A plate line PL is commonly connected to a plurality of memory cells, like the word line WL. More specifically, the plate line PL is connected to the plate electrodes of capacitors constituting the memory cells and driven by a plate decoder (plate line selection circuit) 38. The plate decoder 38 is formed by connecting a NAND circuit and an inverter in series. A signal obtained by ANDing a word line signal and a plate line control signal is supplied to the plate electrode.
The word line signal or plate line signal is a pulse signal. The pulse width of the plate line signal for controlling the plate line is shorter than that of the word line signal. That is, the plate line signal rises/falls in a short time. For this reason, the speed for reading out information from the memory cell is dominated by the pulse of the plate line signal. To prevent this, the transistor of the plate line selection circuit must be made large to improve the driving capability. However, when the transistor of the inverter is excessively made large, the pitch of the word line driving portion of the row decoder 40 does not coincide with that of the plate line selection circuit. Since the larger one of the word line interval and the plate line interval dominates the other, the waste on chip area increases.
The ferroelectric memory has imprint characteristics. The imprint characteristics result from the following two factors. (1) When the same data is repeatedly read/written, and then, inverse data is to be written, and (2) certain data is written and left to stand. In such cases, the remnant polarization (Pr) of inverse data write is insufficient, and the influence of the previous data remains.
The ferroelectric memory has such characteristics. Therefore, in screening memory cells insufficiently written, the same condition must be reproduced for the cells, and screening takes a long time.
Next, the operation of the ferroelectric memory will be described. Generally, the ferroelectric memory performs almost the same operation as that of a DRAM except that a word line signal is decoded to select a plate line.
First, a row address is received to select a word line. Data stored in each of the memory cells connected to the selected word line flows to the corresponding one of the bit lines to drive the sense amplifier. The sense amplifier senses (amplifies) a very small change in voltage to prepare digitized data.
Subsequently, a column address is received to select a CSL (Column Select Line) corresponding to the address, and data flows to the I/O line. This is the read operation.
In the write operation, the gate of the CSL corresponding to the column address is selected in the read state (after charge/discharge of bit lines) to write data on the I/O line.
Assume that in one cycle, data is sequentially written in memory cells connected to all bit lines corresponding to a certain word line.
First, new data is written in a memory cell selected for the first time. When data is to be written in the second memory cell, the data previously written in the first memory cell is rewritten (restored). This operation is sequentially performed in units of bit lines (in units of cells). In the final memory cell, data is written only once.
That is, in all memory cells other than the final memory cells, data may be restored once or more.

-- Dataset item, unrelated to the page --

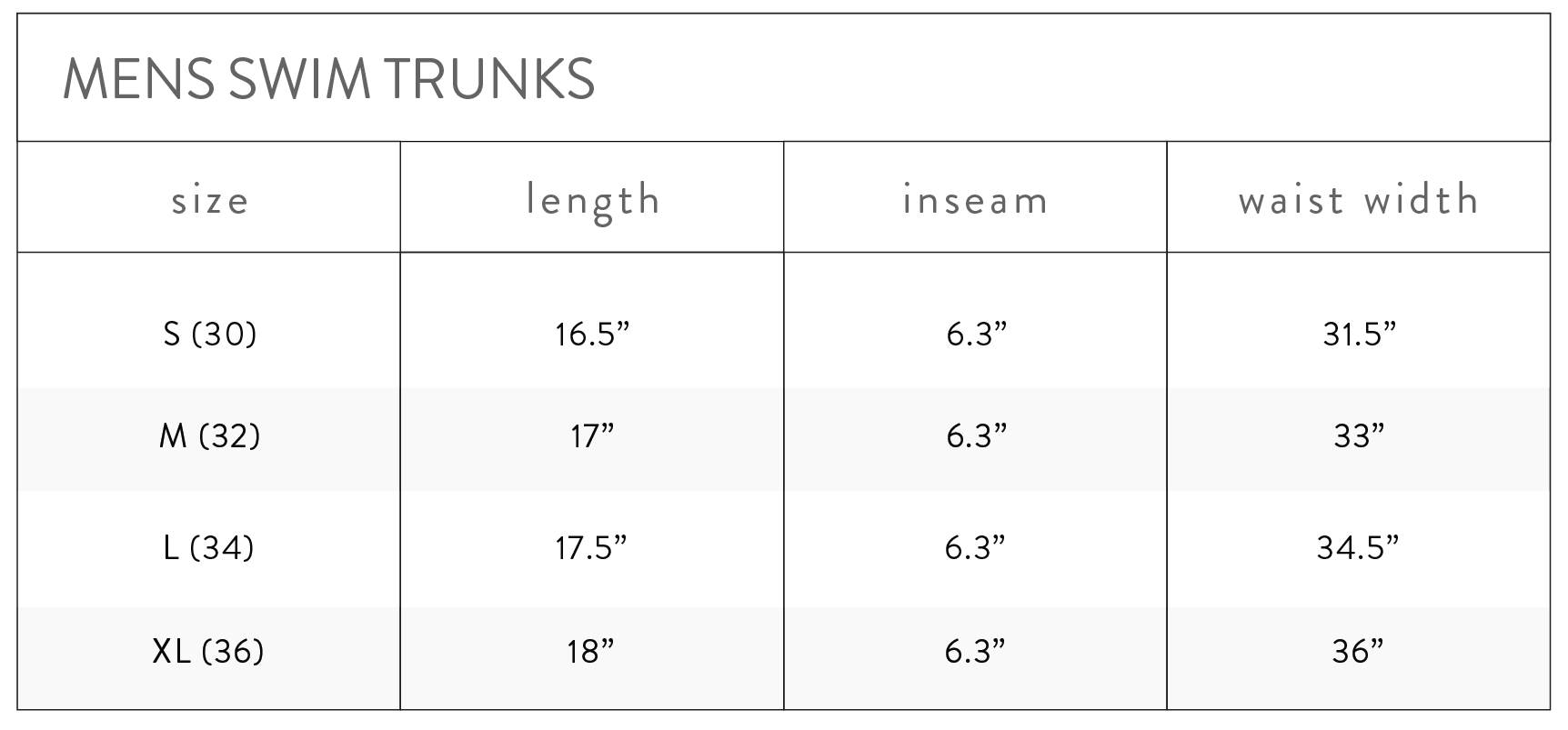Click the L (34) size cell
Screen dimensions: 1568x730
tap(210, 547)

In the ferroelectric memory, data can be properly rewritten by writing data certain times regardless of the imprint characteristics. The memory cell in which the data is to be finally written is most largely influenced by the imprint characteristics and therefore is disadvantageous in the write condition.
A screening test is preferably done for all memory cells under the disadvantageous condition. However, a very long time is required to test all memory cells under the same condition as that for the memory cell in which data is to be finally written, i.e., data is written only once, and a predetermined time elapses after the write. Therefore, screening in a short time is required for the ferroelectric memory.